Re: [PATCH] fs/proc: introduce /proc/stat2 file

From: Vito Caputo
Date: Wed Nov 07 2018 - 15:32:41 EST


On Wed, Nov 07, 2018 at 11:03:06AM +0100, Miklos Szeredi wrote:
> On Wed, Nov 7, 2018 at 12:48 AM, Andrew Morton
> <akpm@xxxxxxxxxxxxxxxxxxxx> wrote:
> > On Mon, 29 Oct 2018 23:04:45 +0000 Daniel Colascione <dancol@xxxxxxxxxx> wrote:
> >
> >> On Mon, Oct 29, 2018 at 7:25 PM, Davidlohr Bueso <dave@xxxxxxxxxxxx> wrote:
> >> > This patch introduces a new /proc/stat2 file that is identical to the
> >> > regular 'stat' except that it zeroes all hard irq statistics. The new
> >> > file is a drop in replacement to stat for users that need performance.
> >>
> >> For a while now, I've been thinking over ways to improve the
> >> performance of collecting various bits of kernel information. I don't
> >> think that a proliferation of special-purpose named bag-of-fields file
> >> variants is the right answer, because even if you add a few info-file
> >> variants, you're still left with a situation where a given file
> >> provides a particular caller with too little or too much information.
> >> I'd much rather move to a model in which userspace *explicitly* tells
> >> the kernel which fields it wants, with the kernel replying with just
> >> those particular fields, maybe in their raw binary representations.
> >> The ASCII-text bag-of-everything files would remain available for
> >> ad-hoc and non-performance critical use, but programs that cared about
> >> performance would have an efficient bypass. One concrete approach is
> >> to let users open up today's proc files and, instead of read(2)ing a
> >> text blob, use an ioctl to retrieve specified and targeted information
> >> of the sort that would normally be encoded in the text blob. Because
> >> callers would open the same file when using either the text or binary
> >> interfaces, little would have to change, and it'd be easy to implement
> >> fallbacks when a particular system doesn't support a particular
> >> fast-path ioctl.

> [Item coordinate data]
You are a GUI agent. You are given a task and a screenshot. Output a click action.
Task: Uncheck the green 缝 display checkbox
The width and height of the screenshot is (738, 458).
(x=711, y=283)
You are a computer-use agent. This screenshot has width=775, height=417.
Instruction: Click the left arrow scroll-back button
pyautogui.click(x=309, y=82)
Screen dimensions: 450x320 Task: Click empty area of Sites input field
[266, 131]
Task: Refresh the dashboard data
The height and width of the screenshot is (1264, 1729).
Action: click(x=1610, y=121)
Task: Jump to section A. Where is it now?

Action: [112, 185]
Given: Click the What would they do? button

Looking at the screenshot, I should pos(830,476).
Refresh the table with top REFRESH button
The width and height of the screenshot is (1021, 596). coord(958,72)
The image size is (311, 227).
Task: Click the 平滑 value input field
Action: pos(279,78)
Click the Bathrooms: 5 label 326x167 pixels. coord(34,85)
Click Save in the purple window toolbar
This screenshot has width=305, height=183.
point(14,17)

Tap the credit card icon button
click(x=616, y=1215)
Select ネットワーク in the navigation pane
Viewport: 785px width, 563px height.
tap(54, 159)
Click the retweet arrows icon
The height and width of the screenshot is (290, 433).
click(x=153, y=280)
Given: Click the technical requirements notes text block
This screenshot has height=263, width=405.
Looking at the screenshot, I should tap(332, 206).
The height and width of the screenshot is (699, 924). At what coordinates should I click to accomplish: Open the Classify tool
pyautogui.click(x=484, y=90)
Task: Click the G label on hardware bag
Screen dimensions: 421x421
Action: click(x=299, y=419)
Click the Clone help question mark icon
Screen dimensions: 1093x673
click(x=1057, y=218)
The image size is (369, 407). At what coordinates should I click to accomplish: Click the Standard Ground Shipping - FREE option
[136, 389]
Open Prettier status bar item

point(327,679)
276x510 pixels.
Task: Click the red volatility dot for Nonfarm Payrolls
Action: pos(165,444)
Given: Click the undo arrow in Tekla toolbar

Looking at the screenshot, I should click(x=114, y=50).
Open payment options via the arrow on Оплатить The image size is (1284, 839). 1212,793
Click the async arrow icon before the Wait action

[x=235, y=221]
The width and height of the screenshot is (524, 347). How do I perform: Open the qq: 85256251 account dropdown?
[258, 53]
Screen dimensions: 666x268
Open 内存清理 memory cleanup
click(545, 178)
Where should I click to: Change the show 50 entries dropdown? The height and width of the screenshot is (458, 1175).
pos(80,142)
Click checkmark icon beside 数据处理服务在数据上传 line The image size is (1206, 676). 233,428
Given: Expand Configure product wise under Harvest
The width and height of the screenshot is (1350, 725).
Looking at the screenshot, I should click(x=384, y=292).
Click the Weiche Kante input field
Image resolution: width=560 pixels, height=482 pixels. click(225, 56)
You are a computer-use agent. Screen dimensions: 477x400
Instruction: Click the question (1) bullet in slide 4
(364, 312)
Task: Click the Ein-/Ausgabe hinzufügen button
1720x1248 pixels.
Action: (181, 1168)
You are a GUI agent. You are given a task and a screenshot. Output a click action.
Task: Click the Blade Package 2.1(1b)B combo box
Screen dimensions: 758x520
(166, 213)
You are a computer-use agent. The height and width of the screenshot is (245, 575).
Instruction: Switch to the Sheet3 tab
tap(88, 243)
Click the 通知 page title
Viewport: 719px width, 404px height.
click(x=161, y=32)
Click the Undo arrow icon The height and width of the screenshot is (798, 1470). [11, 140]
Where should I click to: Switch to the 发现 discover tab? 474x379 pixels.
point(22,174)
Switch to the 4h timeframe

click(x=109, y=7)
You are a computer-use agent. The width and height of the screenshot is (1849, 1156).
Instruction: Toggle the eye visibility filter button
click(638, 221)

> [GIVEN TASK 1] Duplicate the listing line for line, beginning with its first line and going on through the line with "pyautogui.click(x=309, y=82)".
> [GIVEN TASK 2] Go on with the mailing-list reply about the proposed /proc/stat2 file from the point where it stops.

> [FINAL RESULT 1]
You are a GUI agent. You are given a task and a screenshot. Output a click action.
Task: Uncheck the green 缝 display checkbox
The width and height of the screenshot is (738, 458).
(x=711, y=283)
You are a computer-use agent. This screenshot has width=775, height=417.
Instruction: Click the left arrow scroll-back button
pyautogui.click(x=309, y=82)

> [FINAL RESULT 2]
>
> Please. Sysfs, with the one value per file rule, was created exactly
> for the purpose of eliminating these sort of problems with procfs. So
> instead of inventing special purpose interfaces for proc, just make
> the info available in sysfs, if not already available.
>

I like the sysfs approach to organizing the data, and have wanted
fd-batching IO syscalls in other circumstances anyways, so I think
there's a good possibility of something along those lines getting added
eventually.

At a past employer I had written some backup software which had to
reassemble versioned files from chains of reverse differentials (think
rdiff-backup). I had all the information needed to quickly construct a
multi-fd iovec to supply to a single batched readv syscall when
servicing versioned reads from a FUSE mount that involved a potentially
long chain of diffs, but no such syscall exists. The more
differentials, the more fragmented the operation tended to be, requiring
increasing numbers of smaller reads across more files to reconstruct the
buffer.

The same thing would be useful for making reads from large numbers of
sysfs files less costly. I presume proposing such a generally
applicable VFS API addition would meet less resistance than specialized
proc interfaces, perhaps naively :).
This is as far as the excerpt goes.